Thoughts After Reading That Warm Water Can Treat a Cold

Zhou Zheng

PureInsight | March 30, 2009

[] A few days ago, I read an article in the New York Times* discussing scientific experiments that have proved one can treat cold symptoms with warm water. The article cited research conducted by British scientists who compared the effects of drinking warm beverages with drinking room-temperature beverages on the alleviation of cold symptoms. They discovered that warm water immediately relieved symptoms such as a runny nose, cough, and sore throat, whereas the latter barely had any effect.

I found it rather funny—something I have known since childhood has to be proven by scientists in order for it to be accepted as fact. In a similar vein, Chinese people know that one can easily get diarrhea after catching a chill and therefore they believe that it’s important to keep warm. However, when I came to America, I found that people here do not think diarrhea has anything to do with catching a chill. Instead they believe it is caused by bacteria and so they do not pay much attention to keeping warm.

The cultural differences between the East and West are very obvious in this case. This tells us that the way an issue is handled will be totally different between people who have different views. In traditional Chinese culture, the principles of Yin and Yang and the Five Elements have pervaded people’s way of thinking and have had a profound effect on how people understand themselves and their environment. However, Western medicine pays attention to changes on the surface. This is especially true nowadays, when symptoms tend to be explained at the molecular level, thus resulting in a very complex system.

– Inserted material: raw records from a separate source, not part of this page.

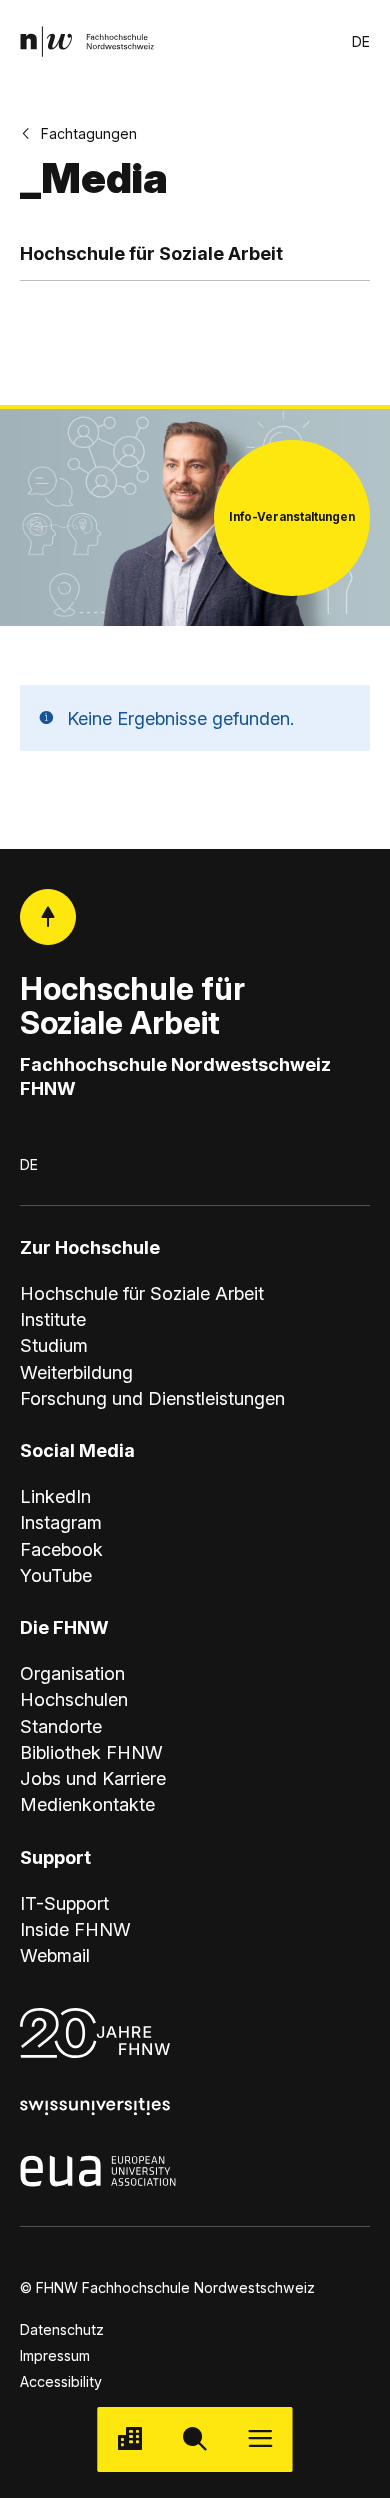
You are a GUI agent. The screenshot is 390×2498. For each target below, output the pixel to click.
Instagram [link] (61, 1522)
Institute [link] (53, 1319)
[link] (87, 41)
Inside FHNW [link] (75, 1929)
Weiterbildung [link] (76, 1372)
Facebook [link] (61, 1549)
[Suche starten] (194, 2439)
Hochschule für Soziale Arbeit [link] (142, 1293)
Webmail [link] (55, 1955)
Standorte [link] (61, 1726)
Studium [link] (54, 1345)
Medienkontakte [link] (87, 1804)
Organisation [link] (72, 1673)
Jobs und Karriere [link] (93, 1778)
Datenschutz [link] (62, 2329)
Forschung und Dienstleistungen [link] (152, 1398)
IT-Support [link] (64, 1903)
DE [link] (361, 41)
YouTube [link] (56, 1575)
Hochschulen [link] (74, 1699)
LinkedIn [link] (55, 1496)
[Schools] (129, 2439)
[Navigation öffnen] (260, 2439)
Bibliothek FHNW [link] (91, 1752)
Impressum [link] (55, 2355)
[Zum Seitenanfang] (48, 917)
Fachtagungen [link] (89, 133)
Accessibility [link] (61, 2381)
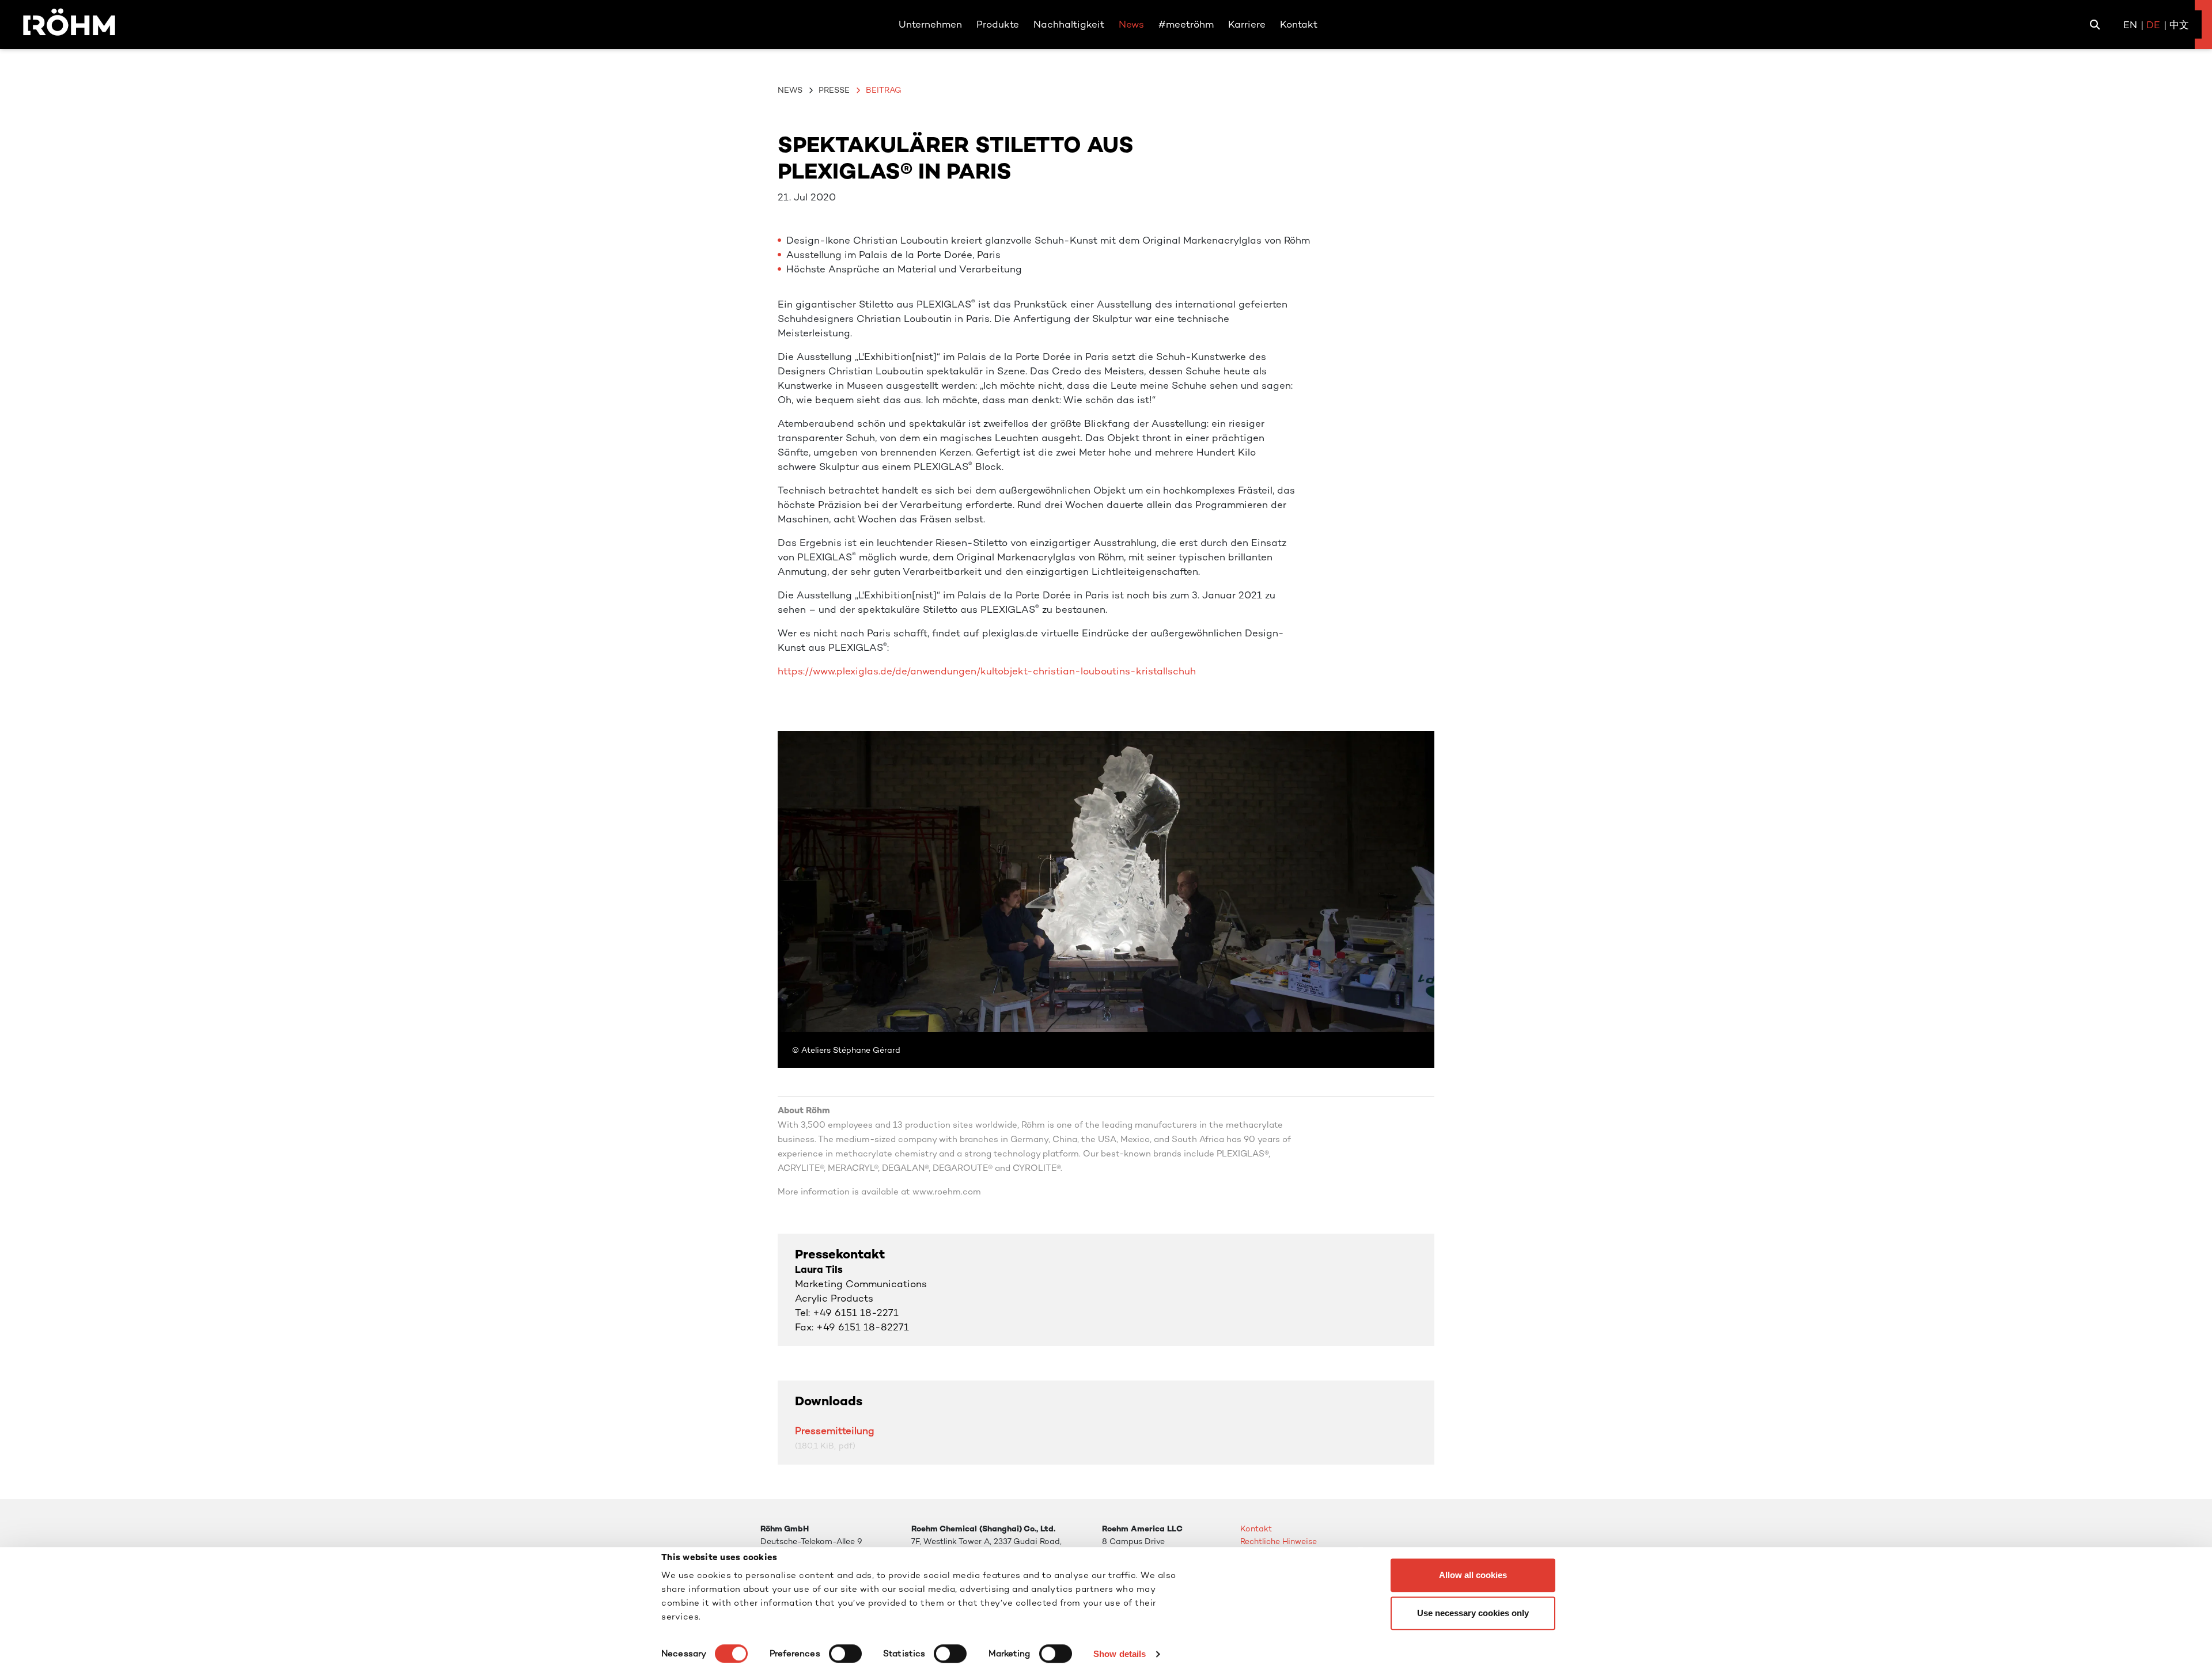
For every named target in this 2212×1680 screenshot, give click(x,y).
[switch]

For example, a person runs into difficulties throughout his life. If he treats the problem superficially, he will focus on what he perceives to be the problem and on the problem’s surface manifestations, applying theories and solving it accordingly. The solutions often involve retaliation for what he believes to be unfair treatment.

Societies run into all kinds of crises too, financially, culturally, and morally. Apart from administrative methods, problems are usually solved through the employment of police or the military.

These solutions will probably slow down the crisis or solve the problem temporarily. However, if one fails to understand fundamentally what caused it, the problem will reoccur, or change into another form and then come back.

Social problems take many forms and manifest as very complex crises. However, if we look at them from a different point of view, we can see that their fundamental cause is a loss of conscience and a decline in morality. If one realizes this, then it will not be difficult to find a solution. It is just like a tree: only when the root is deep and the stem is strong can a tree withstand strong winds. If people only focus on strengthening the branches and treetop, then the tree will probably fall down when a storm strikes.

I used to look for answers in the maze too. Now that I have learned to treasure Truthfulness, Compassion, and Forbearance, I have found the answers to all my questions.

In the boundless universe, sentient beings are all given opportunities to position themselves so that they may have a bright future.